Robert Richter May 29, 2019, 8:44 a.m.
The ghes driver is not able yet to count legacy API counters in sysfs,
e.g.:

 /sys/devices/system/edac/mc/mc0/csrow2/ce_count
 /sys/devices/system/edac/mc/mc0/csrow2/ch0_ce_count
 /sys/devices/system/edac/mc/mc0/csrow2/ch1_ce_count

Make counting csrows/channels generic so that the ghes driver can use
it too.

Signed-off-by: Robert Richter <rrichter@marvell.com>

---
 drivers/edac/edac_mc.c   | 39 ++++++++++++++++++++++-----------------
 drivers/edac/edac_mc.h   |  7 ++++++-
 drivers/edac/ghes_edac.c |  2 +-
 3 files changed, 29 insertions(+), 19 deletions(-)

-- 
2.20.1

Comments

James Morse May 29, 2019, 3:13 p.m. | #1
Hi Robert,

On 29/05/2019 09:44, Robert Richter wrote:
> The ghes driver is not able yet to count legacy API counters in sysfs,

> e.g.:

> 

>  /sys/devices/system/edac/mc/mc0/csrow2/ce_count

>  /sys/devices/system/edac/mc/mc0/csrow2/ch0_ce_count

>  /sys/devices/system/edac/mc/mc0/csrow2/ch1_ce_count

> 

> Make counting csrows/channels generic so that the ghes driver can use

> it too.


What for?

Is this for an arm64 system? Surely we don't have any systems that used to work with these
legacy counters. Aren't they legacy because we want new software to stop using them!


Thanks,

James
Robert Richter June 12, 2019, 6:41 p.m. | #2
On 29.05.19 16:13:02, James Morse wrote:
> On 29/05/2019 09:44, Robert Richter wrote:

> > The ghes driver is not able yet to count legacy API counters in sysfs,

> > e.g.:

> > 

> >  /sys/devices/system/edac/mc/mc0/csrow2/ce_count

> >  /sys/devices/system/edac/mc/mc0/csrow2/ch0_ce_count

> >  /sys/devices/system/edac/mc/mc0/csrow2/ch1_ce_count

> > 

> > Make counting csrows/channels generic so that the ghes driver can use

> > it too.

> 

> What for?


With EDAC_LEGACY_SYSFS enabled those counters are exposed to sysfs,
but the numbers are wrong (all zero).

> Is this for an arm64 system? Surely we don't have any systems that used to work with these

> legacy counters. Aren't they legacy because we want new software to stop using them!

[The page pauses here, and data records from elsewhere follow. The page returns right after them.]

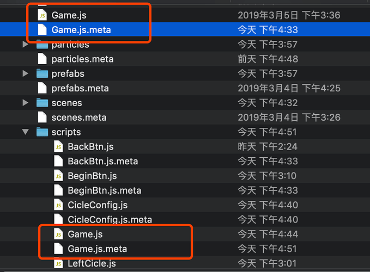Click the BeginBtn.js JS file icon

(58, 176)
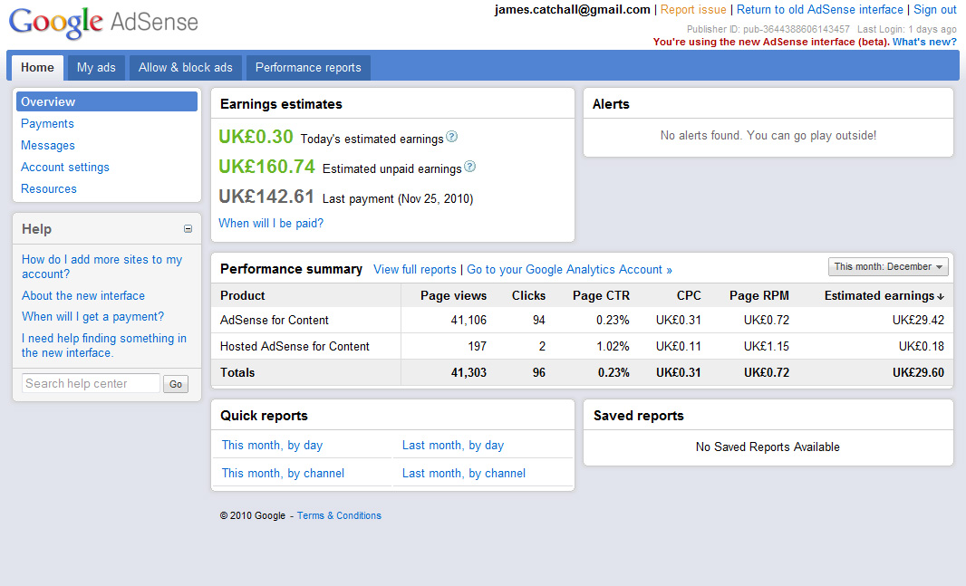Collapse the Help panel
This screenshot has width=966, height=586.
pos(188,229)
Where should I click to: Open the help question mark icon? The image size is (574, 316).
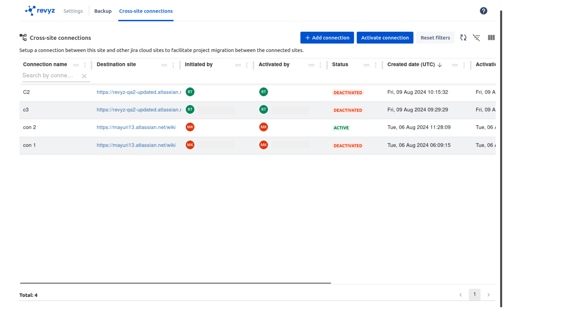(x=483, y=11)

The option is to support legacy userland. If we want to provide a
similar "user experience" as for x86 the counters should be correct.
Of course it is not a real mapping to csrows, but it makes that i/f
work.

In any case, this patch cleans up code as old API's counter code is
isolated and moved to common code. Making the counter's work for ghes
is actually a side-effect here. The cleanup is a prerequisit for
follow on patches.

-Robert

> 

> 

> Thanks,

> 

> James
James Morse June 19, 2019, 5:22 p.m. | #3
Hi Robert,

On 12/06/2019 19:41, Robert Richter wrote:
> On 29.05.19 16:13:02, James Morse wrote:

>> On 29/05/2019 09:44, Robert Richter wrote:

>>> The ghes driver is not able yet to count legacy API counters in sysfs,

>>> e.g.:

>>>

>>>  /sys/devices/system/edac/mc/mc0/csrow2/ce_count

>>>  /sys/devices/system/edac/mc/mc0/csrow2/ch0_ce_count

>>>  /sys/devices/system/edac/mc/mc0/csrow2/ch1_ce_count

>>>

>>> Make counting csrows/channels generic so that the ghes driver can use

>>> it too.

>>

>> What for?

> 

> With EDAC_LEGACY_SYSFS enabled those counters are exposed to sysfs,

> but the numbers are wrong (all zero).


Excellent, so its legacy and broken.


>> Is this for an arm64 system? Surely we don't have any systems that used to work with these

>> legacy counters. Aren't they legacy because we want new software to stop using them!

> 

> The option is to support legacy userland. If we want to provide a> similar "user experience" as for x86 the counters should be correct.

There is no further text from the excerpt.